On the 1991 Gulf War, he wrote it never happened: no battles; no dead bodies; “asexual, chirurgical”; a “no-war”; just videogame-style abstract scenes (it would have been another story had he had access to “highway of death” footage, the US Army engaged in target practice on thousands of fleeing, unarmed Iraqi soldiers).
On 9/11, he wrote a landmark essay, The Spirit of Terrorism (which I read, startled, in Peshawar) not justifying it, but demonstrating how maximum power had to eventually elicit maximum destructive, although asymmetrical, counter-power. 9/11 was the ultimate Total Screen event.
Baudrillard would have been mightily intrigued by reality TV master Trump – as well as the current post-truth civil war.

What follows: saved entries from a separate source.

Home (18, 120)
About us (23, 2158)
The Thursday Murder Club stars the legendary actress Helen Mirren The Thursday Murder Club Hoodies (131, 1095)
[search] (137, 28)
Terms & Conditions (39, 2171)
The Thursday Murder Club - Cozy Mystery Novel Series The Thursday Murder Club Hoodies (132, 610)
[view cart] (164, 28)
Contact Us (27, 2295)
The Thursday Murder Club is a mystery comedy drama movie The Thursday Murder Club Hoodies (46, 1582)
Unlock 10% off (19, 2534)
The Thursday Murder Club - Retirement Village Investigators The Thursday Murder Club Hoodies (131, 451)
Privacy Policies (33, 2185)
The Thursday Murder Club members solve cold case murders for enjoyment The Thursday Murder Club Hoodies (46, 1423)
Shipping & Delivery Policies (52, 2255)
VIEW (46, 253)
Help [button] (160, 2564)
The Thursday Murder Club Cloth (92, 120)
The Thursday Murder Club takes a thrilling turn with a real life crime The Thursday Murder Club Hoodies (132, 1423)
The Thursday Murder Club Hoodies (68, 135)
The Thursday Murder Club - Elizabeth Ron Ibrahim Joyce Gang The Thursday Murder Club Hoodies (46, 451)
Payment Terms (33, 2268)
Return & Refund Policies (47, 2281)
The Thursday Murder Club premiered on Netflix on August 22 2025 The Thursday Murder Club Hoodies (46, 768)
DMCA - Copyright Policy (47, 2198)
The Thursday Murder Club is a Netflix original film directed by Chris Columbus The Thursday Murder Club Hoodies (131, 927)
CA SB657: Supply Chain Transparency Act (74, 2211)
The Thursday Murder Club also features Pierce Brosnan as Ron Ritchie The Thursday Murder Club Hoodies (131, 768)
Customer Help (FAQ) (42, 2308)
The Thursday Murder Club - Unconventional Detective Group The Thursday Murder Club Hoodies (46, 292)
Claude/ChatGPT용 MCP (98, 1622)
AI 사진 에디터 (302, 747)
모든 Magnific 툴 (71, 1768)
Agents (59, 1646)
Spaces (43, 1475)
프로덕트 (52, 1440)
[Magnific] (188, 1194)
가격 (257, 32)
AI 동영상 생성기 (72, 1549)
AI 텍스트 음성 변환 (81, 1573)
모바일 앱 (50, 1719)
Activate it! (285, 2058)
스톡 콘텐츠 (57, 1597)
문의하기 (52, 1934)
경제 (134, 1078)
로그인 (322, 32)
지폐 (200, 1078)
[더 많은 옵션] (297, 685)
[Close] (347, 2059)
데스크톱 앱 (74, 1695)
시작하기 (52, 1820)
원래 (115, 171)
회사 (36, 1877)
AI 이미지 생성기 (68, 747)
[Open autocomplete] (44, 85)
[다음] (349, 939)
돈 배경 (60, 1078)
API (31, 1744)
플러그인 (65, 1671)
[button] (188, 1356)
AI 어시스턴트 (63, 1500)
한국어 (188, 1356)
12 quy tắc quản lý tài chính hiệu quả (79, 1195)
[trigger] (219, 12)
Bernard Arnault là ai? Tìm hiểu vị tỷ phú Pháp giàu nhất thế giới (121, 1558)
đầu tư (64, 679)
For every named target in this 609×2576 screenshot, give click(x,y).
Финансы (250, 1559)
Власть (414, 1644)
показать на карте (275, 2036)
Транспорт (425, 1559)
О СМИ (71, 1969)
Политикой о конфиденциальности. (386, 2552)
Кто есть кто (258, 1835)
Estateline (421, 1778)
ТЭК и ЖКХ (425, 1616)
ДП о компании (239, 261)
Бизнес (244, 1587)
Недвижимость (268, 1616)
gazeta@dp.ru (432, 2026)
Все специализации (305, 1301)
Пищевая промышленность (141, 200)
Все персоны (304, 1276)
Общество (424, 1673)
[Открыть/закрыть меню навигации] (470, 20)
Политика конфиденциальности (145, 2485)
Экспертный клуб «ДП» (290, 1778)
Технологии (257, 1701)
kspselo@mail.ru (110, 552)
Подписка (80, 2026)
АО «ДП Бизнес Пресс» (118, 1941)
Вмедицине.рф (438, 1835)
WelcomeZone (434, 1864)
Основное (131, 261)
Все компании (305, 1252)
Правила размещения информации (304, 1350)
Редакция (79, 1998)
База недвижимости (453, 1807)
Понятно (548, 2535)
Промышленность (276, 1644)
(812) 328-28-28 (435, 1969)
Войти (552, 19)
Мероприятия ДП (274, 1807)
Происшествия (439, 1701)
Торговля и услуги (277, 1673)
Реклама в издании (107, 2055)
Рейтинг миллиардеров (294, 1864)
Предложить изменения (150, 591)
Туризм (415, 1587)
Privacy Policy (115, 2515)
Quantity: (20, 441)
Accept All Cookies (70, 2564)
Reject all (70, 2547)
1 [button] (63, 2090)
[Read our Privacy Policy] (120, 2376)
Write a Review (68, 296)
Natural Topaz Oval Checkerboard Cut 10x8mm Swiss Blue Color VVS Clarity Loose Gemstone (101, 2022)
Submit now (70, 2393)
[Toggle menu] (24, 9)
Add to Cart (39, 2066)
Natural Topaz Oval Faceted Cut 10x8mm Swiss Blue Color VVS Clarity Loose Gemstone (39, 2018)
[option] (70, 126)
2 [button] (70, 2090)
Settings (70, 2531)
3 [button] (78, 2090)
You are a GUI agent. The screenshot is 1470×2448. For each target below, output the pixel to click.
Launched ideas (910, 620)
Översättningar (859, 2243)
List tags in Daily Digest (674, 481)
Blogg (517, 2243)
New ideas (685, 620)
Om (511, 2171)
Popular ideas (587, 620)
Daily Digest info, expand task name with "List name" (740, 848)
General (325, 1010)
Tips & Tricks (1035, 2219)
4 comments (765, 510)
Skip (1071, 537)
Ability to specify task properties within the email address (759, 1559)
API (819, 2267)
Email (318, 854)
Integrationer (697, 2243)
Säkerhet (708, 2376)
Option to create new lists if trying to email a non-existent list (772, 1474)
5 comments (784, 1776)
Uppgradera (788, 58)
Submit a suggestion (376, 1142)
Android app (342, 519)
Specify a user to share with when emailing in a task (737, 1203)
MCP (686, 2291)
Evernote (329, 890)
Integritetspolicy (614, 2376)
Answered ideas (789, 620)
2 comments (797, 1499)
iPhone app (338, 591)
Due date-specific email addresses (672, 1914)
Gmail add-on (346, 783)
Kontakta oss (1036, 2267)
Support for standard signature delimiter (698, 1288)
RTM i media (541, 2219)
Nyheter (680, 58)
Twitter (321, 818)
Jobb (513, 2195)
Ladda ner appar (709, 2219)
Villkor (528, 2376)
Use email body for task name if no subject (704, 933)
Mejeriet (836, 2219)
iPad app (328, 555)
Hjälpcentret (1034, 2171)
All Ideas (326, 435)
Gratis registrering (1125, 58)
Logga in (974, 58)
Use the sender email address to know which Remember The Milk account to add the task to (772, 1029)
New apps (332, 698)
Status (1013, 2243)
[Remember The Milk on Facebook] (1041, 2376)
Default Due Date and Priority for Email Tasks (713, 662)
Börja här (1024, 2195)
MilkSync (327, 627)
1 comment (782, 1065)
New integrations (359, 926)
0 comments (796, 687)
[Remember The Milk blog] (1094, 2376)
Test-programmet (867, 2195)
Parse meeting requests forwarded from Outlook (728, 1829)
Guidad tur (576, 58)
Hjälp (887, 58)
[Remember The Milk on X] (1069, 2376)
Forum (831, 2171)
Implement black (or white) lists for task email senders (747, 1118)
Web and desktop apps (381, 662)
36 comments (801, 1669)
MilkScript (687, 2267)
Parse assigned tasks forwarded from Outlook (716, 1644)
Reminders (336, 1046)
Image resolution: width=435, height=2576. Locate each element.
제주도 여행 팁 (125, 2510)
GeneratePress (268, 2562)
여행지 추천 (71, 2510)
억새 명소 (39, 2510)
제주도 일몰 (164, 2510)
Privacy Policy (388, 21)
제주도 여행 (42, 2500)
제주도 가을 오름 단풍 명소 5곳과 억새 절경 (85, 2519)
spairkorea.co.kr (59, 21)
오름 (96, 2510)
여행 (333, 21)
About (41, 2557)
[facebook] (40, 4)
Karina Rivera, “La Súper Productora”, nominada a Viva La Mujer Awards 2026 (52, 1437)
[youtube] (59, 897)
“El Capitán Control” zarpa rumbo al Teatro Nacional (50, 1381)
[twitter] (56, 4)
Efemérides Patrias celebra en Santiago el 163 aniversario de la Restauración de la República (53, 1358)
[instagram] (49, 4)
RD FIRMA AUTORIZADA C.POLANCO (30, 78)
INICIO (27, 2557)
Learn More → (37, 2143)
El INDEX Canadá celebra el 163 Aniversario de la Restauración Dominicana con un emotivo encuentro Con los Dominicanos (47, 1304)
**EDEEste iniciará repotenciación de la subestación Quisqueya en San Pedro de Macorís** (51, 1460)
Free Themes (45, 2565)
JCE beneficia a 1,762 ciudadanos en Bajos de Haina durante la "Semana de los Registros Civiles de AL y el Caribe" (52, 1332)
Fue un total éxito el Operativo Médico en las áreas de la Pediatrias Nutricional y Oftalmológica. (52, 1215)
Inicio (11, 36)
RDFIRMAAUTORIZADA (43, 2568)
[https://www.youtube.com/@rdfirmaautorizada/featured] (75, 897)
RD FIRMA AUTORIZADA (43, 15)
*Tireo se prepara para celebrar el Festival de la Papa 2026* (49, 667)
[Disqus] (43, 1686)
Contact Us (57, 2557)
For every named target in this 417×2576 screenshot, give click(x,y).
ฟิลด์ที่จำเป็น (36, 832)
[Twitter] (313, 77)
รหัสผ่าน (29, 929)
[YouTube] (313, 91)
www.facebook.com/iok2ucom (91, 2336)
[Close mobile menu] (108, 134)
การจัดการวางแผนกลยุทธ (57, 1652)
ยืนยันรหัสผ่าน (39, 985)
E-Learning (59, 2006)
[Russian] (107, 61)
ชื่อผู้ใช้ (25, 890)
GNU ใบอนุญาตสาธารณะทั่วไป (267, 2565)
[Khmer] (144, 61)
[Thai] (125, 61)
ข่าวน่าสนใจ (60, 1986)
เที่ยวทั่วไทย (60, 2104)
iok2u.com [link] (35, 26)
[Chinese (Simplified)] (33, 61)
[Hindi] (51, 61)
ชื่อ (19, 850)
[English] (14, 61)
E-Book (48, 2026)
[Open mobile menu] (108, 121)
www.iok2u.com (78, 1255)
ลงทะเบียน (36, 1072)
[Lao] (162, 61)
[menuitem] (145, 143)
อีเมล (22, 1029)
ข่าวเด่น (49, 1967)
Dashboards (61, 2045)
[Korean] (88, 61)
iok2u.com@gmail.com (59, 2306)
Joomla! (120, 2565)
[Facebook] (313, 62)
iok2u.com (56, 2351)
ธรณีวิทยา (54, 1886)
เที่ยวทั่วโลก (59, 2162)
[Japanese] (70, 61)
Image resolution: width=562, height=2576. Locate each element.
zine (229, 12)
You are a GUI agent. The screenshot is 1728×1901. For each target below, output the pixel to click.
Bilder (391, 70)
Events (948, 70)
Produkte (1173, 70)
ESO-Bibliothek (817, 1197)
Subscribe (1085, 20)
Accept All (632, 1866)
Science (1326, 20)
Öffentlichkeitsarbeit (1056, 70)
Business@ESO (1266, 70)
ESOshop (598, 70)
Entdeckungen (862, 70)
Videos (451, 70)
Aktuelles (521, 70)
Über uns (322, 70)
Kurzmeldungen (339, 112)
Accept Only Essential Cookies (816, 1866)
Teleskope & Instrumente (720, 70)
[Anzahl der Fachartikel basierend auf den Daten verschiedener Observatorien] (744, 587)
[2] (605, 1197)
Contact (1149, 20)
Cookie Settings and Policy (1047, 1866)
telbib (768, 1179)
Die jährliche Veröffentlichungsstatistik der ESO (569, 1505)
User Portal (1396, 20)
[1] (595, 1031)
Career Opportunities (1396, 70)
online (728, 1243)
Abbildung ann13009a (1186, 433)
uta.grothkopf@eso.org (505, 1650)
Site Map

He would have analyzed how Trump went over virtually the whole Beltway establishment, corporate media included, to get elected, using his trademark version of Total Screen. He would have seen that Trump is far from an American Macbeth sowing Hobbesian chaos. And he would have reveled in a vicious sociopolitical American war played in real time on the Total Screen.
What to do after the orgy? Revel in the Baudrillard index, put together by the International Journal of Baudrillard Studies (IJBS), and welcome to the Total Simulacrum Trump era.